H23 Monoclonal Antibody Recognizes a Breast Tumor Associated Antigen: Clinical and Molecular Studies

A monoclonal antibody (MoAb) H23 was generated in our laboratory against particles released by the T47D cell line. H23 MoAb recognized specific antigens in 90% of 590 breast tumor biopsies tested by the indirect immunoperoxidase test. Furthermore, the H23 MoAb detects antigens in sera and body fluids of patients with breast carcinoma. The level of serum antigen in 546 individuals tested correlates with the clinical status of the disease and with poor survival. The cDNA coding for the epitope recognized by H23 MoAb was isolated from a cDNA expression library and its sequence and orientation established. The nucleotide sequence showed that the cDNA insert was composed of 60 bp tandem repeats. We have analyzed the RNA isolated from primary human tumors, and it was demonstrated that breast carcinomas expressed the highest levels of mRNA species hybridizing with this cDNA. The gene coding for the cDNA was isolated from a genomic library and encompasses 7.5 kb. A 2.3 kb segment of this gene was found to be an array of tandem 60 bp repeat units whilst the remaining parts of the gene do not contain these repeats. The fact that these non-repeat sequences hybridize to identical mRNA species, has led to ongoing studies aimed at their further characterization.

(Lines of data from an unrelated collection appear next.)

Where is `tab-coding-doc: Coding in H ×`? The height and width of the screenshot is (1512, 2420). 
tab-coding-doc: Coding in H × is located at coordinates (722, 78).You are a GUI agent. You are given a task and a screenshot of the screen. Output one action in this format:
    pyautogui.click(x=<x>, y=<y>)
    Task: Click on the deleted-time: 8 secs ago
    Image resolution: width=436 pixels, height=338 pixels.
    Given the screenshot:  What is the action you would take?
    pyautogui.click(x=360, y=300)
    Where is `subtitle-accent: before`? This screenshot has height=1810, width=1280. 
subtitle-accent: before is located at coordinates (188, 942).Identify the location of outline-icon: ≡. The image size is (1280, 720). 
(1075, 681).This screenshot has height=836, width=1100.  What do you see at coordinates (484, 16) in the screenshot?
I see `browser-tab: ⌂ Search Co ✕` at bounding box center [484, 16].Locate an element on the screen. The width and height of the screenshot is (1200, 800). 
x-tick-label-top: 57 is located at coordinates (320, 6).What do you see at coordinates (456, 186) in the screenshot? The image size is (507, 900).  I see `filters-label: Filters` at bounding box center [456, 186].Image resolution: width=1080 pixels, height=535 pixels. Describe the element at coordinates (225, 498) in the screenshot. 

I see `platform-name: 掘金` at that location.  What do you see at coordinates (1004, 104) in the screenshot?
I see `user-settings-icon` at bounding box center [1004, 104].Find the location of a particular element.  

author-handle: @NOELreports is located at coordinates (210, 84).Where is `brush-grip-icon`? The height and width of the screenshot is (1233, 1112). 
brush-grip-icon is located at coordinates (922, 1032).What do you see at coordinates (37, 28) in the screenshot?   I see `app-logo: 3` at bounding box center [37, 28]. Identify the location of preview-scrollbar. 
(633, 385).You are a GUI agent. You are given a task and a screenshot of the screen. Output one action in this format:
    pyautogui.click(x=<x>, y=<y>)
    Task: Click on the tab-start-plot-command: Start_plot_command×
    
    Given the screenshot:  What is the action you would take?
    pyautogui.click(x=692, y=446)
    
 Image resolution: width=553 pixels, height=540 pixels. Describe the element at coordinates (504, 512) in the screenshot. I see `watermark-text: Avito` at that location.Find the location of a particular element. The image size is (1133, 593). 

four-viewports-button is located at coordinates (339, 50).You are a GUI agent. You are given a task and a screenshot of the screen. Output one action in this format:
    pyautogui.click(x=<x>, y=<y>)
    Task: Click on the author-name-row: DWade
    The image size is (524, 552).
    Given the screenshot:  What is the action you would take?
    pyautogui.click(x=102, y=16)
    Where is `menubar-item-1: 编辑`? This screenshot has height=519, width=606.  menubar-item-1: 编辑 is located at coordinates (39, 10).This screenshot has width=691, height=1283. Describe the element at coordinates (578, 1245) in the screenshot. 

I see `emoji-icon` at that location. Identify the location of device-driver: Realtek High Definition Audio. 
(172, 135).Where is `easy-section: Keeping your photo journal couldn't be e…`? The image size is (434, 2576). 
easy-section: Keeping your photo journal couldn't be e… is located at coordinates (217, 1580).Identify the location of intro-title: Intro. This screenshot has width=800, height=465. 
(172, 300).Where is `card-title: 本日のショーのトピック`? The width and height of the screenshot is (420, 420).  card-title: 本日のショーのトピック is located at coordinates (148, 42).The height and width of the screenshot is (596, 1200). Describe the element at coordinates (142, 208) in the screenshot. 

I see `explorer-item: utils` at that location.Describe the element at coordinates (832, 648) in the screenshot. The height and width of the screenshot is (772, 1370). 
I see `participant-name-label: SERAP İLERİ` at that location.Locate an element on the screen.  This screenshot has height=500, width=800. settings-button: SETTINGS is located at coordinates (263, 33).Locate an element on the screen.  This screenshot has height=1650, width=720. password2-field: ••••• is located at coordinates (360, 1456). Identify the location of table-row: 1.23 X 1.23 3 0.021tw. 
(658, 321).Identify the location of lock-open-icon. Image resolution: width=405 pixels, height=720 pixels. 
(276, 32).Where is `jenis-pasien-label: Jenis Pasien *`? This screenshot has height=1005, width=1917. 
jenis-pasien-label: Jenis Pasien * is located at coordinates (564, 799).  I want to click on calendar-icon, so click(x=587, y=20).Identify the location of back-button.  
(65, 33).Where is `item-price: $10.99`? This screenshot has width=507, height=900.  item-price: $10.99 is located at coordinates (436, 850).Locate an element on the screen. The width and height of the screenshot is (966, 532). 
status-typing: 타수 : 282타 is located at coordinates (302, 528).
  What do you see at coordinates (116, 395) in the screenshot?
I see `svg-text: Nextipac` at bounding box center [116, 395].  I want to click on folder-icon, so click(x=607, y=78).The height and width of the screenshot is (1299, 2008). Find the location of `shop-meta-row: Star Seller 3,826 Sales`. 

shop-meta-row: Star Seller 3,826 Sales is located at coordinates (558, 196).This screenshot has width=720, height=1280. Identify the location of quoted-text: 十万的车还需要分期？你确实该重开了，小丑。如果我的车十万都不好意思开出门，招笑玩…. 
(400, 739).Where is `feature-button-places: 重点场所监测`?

Molecular Analysis of H23 Epithelial Tumor Antigen - Differentially Spliced Full Length cDNAs and Gene

The isolation and characterization of the complementary DNAs (cDNAs) and gene which code for an epithelial tumor antigen (H23-ETA), aberrantly expressed in human breast tumor tissue, are described here. A diversity of H23-ETA protein forms, is generated by a series of alternative splicing events that occur in regions located upstream and downstream to a central tandem 20 amino acid (aa) repeat array (TRA) that is rich in proline, serine and threonine residues. The upstream region shows that differential usage of alternative splice acceptor sites generates two protein forms containing putative signal peptides of varying hydrophobicities located at the NH2 terminus. The region downstream to the tandem repeat array indicates that one mRNA transcript is collinear with the gene and defines a 160 aa open reading frame (secreted or sec form). A second cDNA correlates with a mRNA that is generated by a series of splicing events and codes for 149 aa downstream to the TRA, identical with the aa sequence of the unspliced cDNA, after which it diverges and continues for an additional 179 aa. This sequence (transmembrane or tm form) contains a highly hydrophobic transmembrane domain of 28 aa followed by a hydrophilic “transfer-stop signal” (Arg Arg Lys) and a cytoplasmic domain of 72 aa. The various protein forms (alternative signal sequences, secreted and transmembrane) are likely routed to different cytoplasmic, cell membrane and extracellular compartments. Reverse PCR indicates that the relative ratios of the alternatively spliced forms vary in different epithelial tissues. To identify the individual protein species, monoclonal antibodies (mAb) are being generated against synthetic peptides unique to each form. The H23-ETA gene was also isolated and sequenced, demonstrating a putative promoter region that includes a ‘TATA’ box, Spl binding elements and an upstream putative hormone responsive element. Commensurate with these findings, H23-ETA expression was increased following hormonal treatment of BT549 breast tumor cells. These molecular studies have unravelled novel H23-ETA protein and gene structures, and facilitate future investigations that will focus on H23-ETA function and interaction with other cellular proteins.